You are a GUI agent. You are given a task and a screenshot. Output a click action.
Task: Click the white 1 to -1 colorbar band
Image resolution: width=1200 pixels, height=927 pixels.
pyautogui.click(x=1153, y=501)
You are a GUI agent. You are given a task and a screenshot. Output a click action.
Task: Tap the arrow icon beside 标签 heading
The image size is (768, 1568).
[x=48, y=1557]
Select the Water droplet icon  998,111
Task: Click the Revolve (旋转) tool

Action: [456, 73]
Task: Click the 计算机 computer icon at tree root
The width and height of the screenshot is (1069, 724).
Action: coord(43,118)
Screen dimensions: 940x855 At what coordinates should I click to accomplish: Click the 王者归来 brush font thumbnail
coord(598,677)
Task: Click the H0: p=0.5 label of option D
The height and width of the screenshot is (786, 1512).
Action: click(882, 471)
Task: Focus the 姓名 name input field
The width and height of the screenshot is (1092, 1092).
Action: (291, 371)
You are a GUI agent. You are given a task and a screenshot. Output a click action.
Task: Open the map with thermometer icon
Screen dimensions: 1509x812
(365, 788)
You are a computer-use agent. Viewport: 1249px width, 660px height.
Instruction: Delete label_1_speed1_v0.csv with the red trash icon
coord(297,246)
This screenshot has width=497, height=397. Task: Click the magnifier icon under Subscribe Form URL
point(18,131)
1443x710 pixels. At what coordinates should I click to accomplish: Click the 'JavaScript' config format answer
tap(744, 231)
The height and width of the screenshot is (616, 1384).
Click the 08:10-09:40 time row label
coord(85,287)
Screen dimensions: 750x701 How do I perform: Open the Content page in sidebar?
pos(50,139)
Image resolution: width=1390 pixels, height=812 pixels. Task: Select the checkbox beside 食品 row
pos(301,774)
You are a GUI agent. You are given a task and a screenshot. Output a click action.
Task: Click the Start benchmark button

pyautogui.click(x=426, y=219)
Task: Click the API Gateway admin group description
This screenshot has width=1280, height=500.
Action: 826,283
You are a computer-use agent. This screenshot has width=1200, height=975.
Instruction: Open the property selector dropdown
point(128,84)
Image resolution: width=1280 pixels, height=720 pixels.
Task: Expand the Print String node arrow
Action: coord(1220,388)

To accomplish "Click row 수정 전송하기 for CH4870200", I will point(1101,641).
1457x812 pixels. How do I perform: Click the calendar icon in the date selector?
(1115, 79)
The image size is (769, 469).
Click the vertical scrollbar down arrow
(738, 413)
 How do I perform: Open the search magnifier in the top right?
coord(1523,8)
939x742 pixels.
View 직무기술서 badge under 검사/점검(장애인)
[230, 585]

────────────────────────────────────────

[TASK PROMPT] Would you return every line of the data above exactly?

[RESPONSE TO THIS EXERCISE]
You are a GUI agent. You are given a task and a screenshot. Output a click action.
Task: Click the white 1 to -1 colorbar band
Image resolution: width=1200 pixels, height=927 pixels.
pyautogui.click(x=1153, y=501)
You are a GUI agent. You are given a task and a screenshot. Output a click action.
Task: Tap the arrow icon beside 标签 heading
The image size is (768, 1568).
[x=48, y=1557]
Select the Water droplet icon  998,111
Task: Click the Revolve (旋转) tool

Action: [456, 73]
Task: Click the 计算机 computer icon at tree root
The width and height of the screenshot is (1069, 724).
Action: coord(43,118)
Screen dimensions: 940x855 At what coordinates should I click to accomplish: Click the 王者归来 brush font thumbnail
coord(598,677)
Task: Click the H0: p=0.5 label of option D
The height and width of the screenshot is (786, 1512).
Action: click(882, 471)
Task: Focus the 姓名 name input field
The width and height of the screenshot is (1092, 1092).
Action: (291, 371)
You are a GUI agent. You are given a task and a screenshot. Output a click action.
Task: Open the map with thermometer icon
Screen dimensions: 1509x812
(365, 788)
You are a computer-use agent. Viewport: 1249px width, 660px height.
Instruction: Delete label_1_speed1_v0.csv with the red trash icon
coord(297,246)
This screenshot has width=497, height=397. Task: Click the magnifier icon under Subscribe Form URL
point(18,131)
1443x710 pixels. At what coordinates should I click to accomplish: Click the 'JavaScript' config format answer
tap(744, 231)
The height and width of the screenshot is (616, 1384).
Click the 08:10-09:40 time row label
coord(85,287)
Screen dimensions: 750x701 How do I perform: Open the Content page in sidebar?
pos(50,139)
Image resolution: width=1390 pixels, height=812 pixels. Task: Select the checkbox beside 食品 row
pos(301,774)
You are a GUI agent. You are given a task and a screenshot. Output a click action.
Task: Click the Start benchmark button

pyautogui.click(x=426, y=219)
Task: Click the API Gateway admin group description
This screenshot has width=1280, height=500.
Action: 826,283
You are a computer-use agent. This screenshot has width=1200, height=975.
Instruction: Open the property selector dropdown
point(128,84)
Image resolution: width=1280 pixels, height=720 pixels.
Task: Expand the Print String node arrow
Action: coord(1220,388)

To accomplish "Click row 수정 전송하기 for CH4870200", I will point(1101,641).
1457x812 pixels. How do I perform: Click the calendar icon in the date selector?
(1115, 79)
The image size is (769, 469).
Click the vertical scrollbar down arrow
(738, 413)
 How do I perform: Open the search magnifier in the top right?
coord(1523,8)
939x742 pixels.
View 직무기술서 badge under 검사/점검(장애인)
[230, 585]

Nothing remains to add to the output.